The Colorado company, Regenerative Science LLC, engaged in a lengthy legal battle with FDA over its Regenexx Procedure, in which mesenchymal stem cells are isolated from bone marrow, grown to greater numbers, and then placed back into the patient’s injured area to repair it.

Court Rules Stem Cell Procedure Constitutes A “Drug”

FDA sent a letter to the company in 2008, saying it believed the cell product used in the procedure was a biological drug. Regenerative filed suit against FDA in the U.S. District Court for the District of Colorado arguing that the agency did not have jurisdiction to regulate autologous use of stem cells. The court dismissed the complaint on grounds of ripeness in March 2010. The company then filed another complaint in the U.S. District Court for the District of Columbia challenging FDA’s determination that it is a drug manufacturer.

The D.C. district court ruled in July 2012 that the Regenexx Procedure is subject to FDA enforcement because it constitutes a “drug” and has been shipped in interstate commerce. The court issued an injunction precluding the use of the procedure unless it is in compliance with the Food, Drug, and Cosmetic Act.

Perry said he did not understand how FDA could consider minimal manipulation of autologous stem cells to be a drug while not finding bone marrow transplants, transfusions of one’s own blood and in vitro fertilization to be drugs.

Perry has pushed for changes in stem cell policies in Texas. In April the Texas Medical Board approved new rules on the use of stem cells, which require administration to be conducted by a licensed physician as part of a clinical trial approved by FDA or by an accredited institutional review board.

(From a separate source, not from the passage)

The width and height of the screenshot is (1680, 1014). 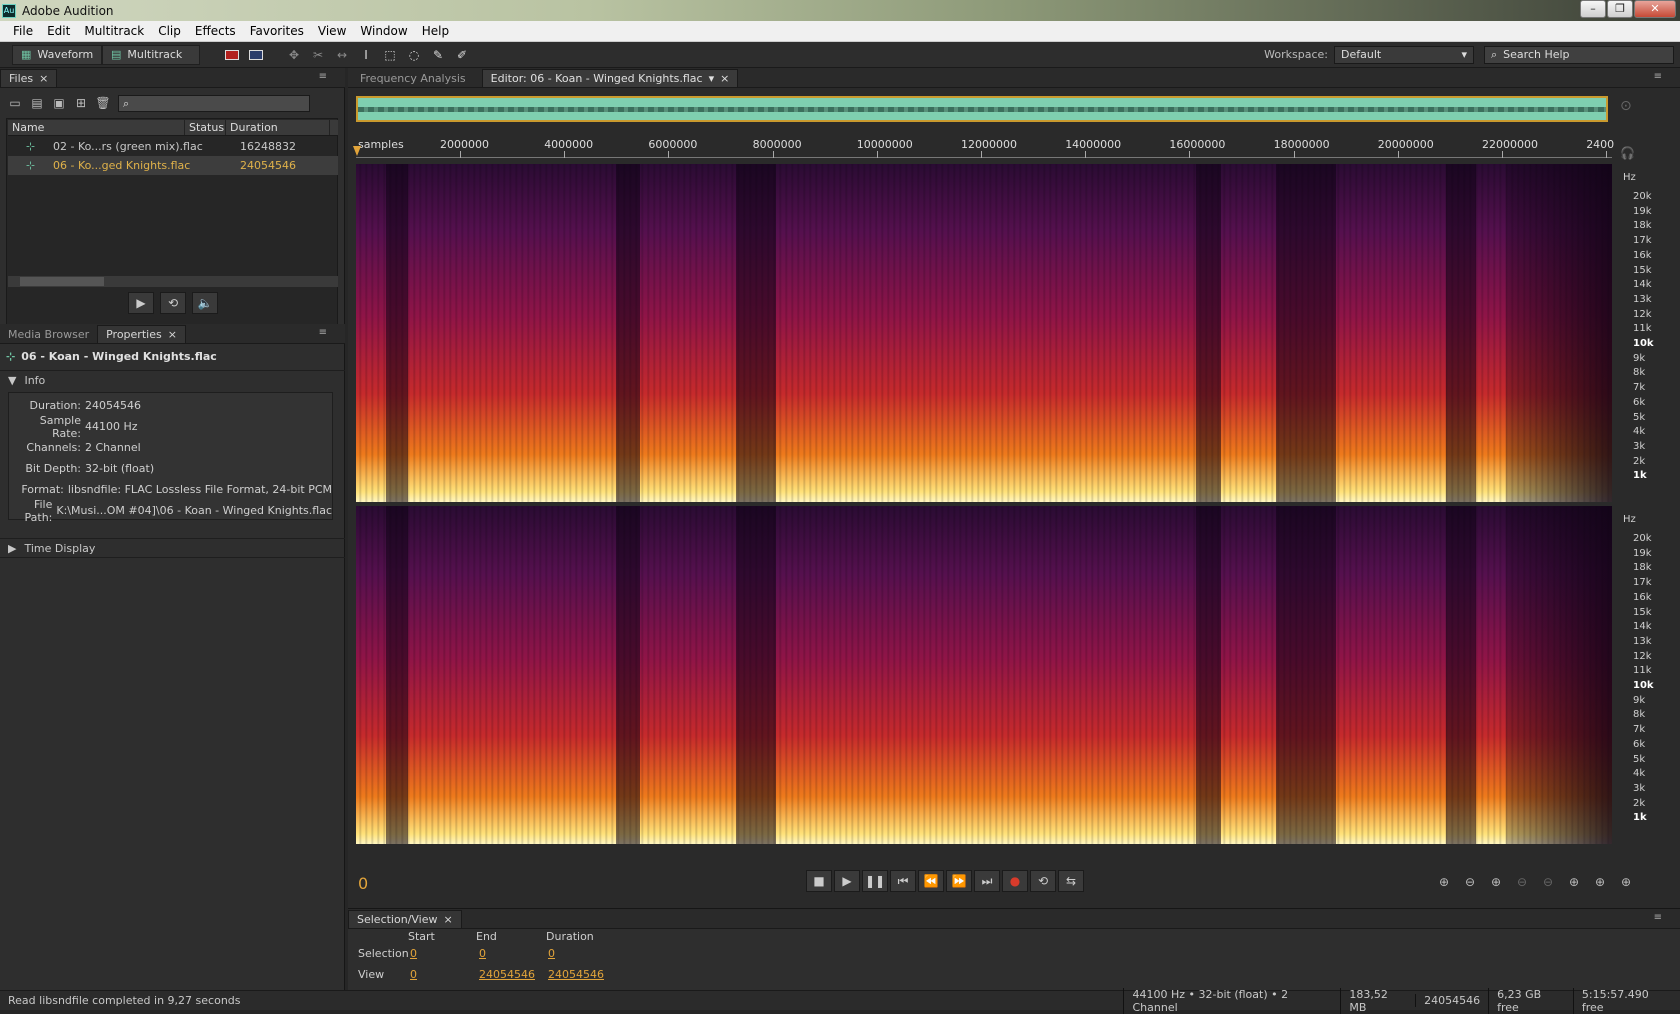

A spokesperson for the Texas Medical Board said the rules were intended to provide “a baseline of patient safety while the issue of stem cell use beyond minimal manipulation is addressed by FDA.” She said anyone doing stem cell procedures in Texas has to follow FDA regulations regardless of what the Board’s rules state.

But Perry said that the oversight and rules put in place by the Texas Medical Board “are quite sufficient.”